凌云清站在殿中,安安静静地等何丞相磕完了头,才转过身看着他。
“何丞相,我母妃已经自缢,但是我也是父皇的儿子,你的意思是说,身为父皇的皇子,没资格做储君?”
他从袖子里抽出一叠纸,抬手在何丞相面前扬了扬。
“我们在临蒙县赈灾的时候,你的门生,隔壁的两个县的县令试图阻挠我们运输粮食救灾,他们亲口招供说人是你安排的,此事你如何解释?”
看到这些,何丞相的脸色一下子就变了。
“父皇,儿臣还查到皇后曾经也想加害舒妃娘娘,所用的药材也是从何家的药铺走的。
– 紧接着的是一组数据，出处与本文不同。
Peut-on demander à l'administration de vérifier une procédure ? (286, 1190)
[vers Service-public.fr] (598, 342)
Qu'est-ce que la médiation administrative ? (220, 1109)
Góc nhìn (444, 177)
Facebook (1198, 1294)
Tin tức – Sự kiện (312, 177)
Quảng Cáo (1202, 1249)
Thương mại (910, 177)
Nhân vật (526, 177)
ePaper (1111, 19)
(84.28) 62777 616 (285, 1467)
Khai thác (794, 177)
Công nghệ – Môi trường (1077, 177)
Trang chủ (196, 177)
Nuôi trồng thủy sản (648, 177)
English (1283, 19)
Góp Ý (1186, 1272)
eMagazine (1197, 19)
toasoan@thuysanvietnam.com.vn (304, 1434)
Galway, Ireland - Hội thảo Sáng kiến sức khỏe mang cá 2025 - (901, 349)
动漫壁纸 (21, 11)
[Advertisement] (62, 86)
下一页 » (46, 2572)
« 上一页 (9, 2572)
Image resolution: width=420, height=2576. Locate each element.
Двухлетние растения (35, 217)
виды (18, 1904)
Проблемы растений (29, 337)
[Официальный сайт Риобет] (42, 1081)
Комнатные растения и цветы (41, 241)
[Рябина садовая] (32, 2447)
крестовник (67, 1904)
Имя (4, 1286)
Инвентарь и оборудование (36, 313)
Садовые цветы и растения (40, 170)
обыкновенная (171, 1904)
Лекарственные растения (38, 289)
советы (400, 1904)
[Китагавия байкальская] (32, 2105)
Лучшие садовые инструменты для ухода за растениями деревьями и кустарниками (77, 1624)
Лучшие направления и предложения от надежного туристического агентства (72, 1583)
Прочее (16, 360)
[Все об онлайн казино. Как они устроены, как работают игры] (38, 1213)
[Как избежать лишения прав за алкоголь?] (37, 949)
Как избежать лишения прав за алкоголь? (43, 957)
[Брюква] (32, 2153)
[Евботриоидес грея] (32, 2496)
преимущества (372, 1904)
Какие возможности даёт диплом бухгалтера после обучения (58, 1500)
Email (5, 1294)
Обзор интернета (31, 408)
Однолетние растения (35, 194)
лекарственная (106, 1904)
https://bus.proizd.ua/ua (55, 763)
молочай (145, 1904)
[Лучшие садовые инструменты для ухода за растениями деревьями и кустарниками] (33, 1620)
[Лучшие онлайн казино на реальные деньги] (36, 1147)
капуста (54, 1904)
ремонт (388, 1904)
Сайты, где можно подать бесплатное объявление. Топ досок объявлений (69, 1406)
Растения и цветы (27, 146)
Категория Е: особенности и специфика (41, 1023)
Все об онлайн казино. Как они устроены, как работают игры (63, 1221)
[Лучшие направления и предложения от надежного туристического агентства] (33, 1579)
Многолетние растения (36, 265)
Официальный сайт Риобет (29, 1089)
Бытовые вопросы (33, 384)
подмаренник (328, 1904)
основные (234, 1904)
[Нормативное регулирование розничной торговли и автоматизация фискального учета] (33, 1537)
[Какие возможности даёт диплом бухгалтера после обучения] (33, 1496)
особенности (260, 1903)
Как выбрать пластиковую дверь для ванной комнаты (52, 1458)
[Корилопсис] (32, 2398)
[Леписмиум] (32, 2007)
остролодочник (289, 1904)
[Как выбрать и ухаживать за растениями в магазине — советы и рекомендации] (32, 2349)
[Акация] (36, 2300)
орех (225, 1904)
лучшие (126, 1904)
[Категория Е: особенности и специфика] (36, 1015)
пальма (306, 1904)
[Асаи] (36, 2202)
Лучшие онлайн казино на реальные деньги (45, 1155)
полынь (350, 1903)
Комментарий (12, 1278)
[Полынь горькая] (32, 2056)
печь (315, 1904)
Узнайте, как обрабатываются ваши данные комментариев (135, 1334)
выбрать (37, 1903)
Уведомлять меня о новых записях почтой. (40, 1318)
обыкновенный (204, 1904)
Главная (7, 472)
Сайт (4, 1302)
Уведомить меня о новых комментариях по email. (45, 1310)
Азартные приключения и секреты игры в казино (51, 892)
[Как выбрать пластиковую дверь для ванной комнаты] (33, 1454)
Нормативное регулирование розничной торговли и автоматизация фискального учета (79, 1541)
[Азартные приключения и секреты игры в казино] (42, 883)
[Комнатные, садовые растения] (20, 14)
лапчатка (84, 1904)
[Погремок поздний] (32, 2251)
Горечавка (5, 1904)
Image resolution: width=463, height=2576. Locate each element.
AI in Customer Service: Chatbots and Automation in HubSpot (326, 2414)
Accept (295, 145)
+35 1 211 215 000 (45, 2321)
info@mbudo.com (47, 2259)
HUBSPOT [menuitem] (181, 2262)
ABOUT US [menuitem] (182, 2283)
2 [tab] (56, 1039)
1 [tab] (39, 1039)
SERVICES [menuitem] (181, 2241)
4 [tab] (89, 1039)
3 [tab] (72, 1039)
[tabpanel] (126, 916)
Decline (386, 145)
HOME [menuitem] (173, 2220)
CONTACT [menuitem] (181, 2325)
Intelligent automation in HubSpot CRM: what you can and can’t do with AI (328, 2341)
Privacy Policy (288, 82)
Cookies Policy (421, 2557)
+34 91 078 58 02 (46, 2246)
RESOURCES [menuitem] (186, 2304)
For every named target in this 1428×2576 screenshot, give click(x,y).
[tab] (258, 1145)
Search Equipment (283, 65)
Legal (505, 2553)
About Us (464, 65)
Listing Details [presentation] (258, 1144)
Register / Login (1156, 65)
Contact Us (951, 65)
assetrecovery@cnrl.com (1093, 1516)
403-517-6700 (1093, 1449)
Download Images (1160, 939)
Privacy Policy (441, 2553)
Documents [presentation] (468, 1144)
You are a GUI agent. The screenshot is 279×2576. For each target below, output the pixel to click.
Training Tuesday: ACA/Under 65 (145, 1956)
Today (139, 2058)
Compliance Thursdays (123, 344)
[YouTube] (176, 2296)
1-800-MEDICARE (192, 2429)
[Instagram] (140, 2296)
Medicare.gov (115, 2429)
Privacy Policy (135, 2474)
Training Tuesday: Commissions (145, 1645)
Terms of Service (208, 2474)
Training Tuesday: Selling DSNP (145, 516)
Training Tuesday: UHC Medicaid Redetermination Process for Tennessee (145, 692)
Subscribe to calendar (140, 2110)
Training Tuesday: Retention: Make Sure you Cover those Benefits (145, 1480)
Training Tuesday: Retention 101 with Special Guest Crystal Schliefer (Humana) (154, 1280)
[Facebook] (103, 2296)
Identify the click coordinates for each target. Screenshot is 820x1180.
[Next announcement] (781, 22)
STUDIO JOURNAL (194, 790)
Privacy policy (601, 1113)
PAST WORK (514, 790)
何丞相养了二十个暗人藏在将军岭,之前暗杀导致二皇兄受伤残疾的也是他们干的。这些供词全都在这里。”
他把那叠纸递给太监,太监恭恭敬敬的把证据呈给皇帝。
皇帝看完以后脸色很是难看:“何丞相,好得很。”
满殿无人敢出声。
何丞相跪在地上,脸上的血色褪得一干二净。
“皇上啊,老臣冤枉啊!”
凌云清转身面向皇帝。
“父皇,儿臣既为储君,必要为父皇分忧解难,何丞相伙同皇后毒害舒妃娘娘,又派人谋害皇子,阻挠我们救灾救人,罪无可恕,请父皇治何丞相的罪。”
皇帝看了何丞相很久,没想到这个老狐狸,他斗了一辈子的臣子,最后被自己的儿子一锅端了。
“证据确凿,你还敢在这狡辩,何丞相,你还有什么话可说?”
“老臣~老臣冤枉啊!”
何丞相整个人瘫在了地上,试图做最后的挣扎,他又何尝不知皇帝想灭了他的心,只是之前苦心经营了这么久,一心为太子谋划,却不曾想最后太子死了,他也被清王找到了马脚。
当天下午,何丞相被摘了顶戴花翎押入天牢。
何氏一族连坐者二十余人,抄家的抄家、流放的流放。
最终这场朝堂上的储君之争,以凌云清获胜。
影一把何丞相一族下狱的消息说完,凌墨玄把密报放在一边,沉默了片刻。
“何家在朝中经营了三十年,让他一上午就拔干净了。凌云清,他倒是真适合做皇帝。”
秦月璃站在旁边,想起凌云清在临蒙赈灾查案的那些日子。
那时候他每天只睡两个时辰,挨家挨户走访受灾的村民,把每一笔被贪墨的赈灾粮都追了回来。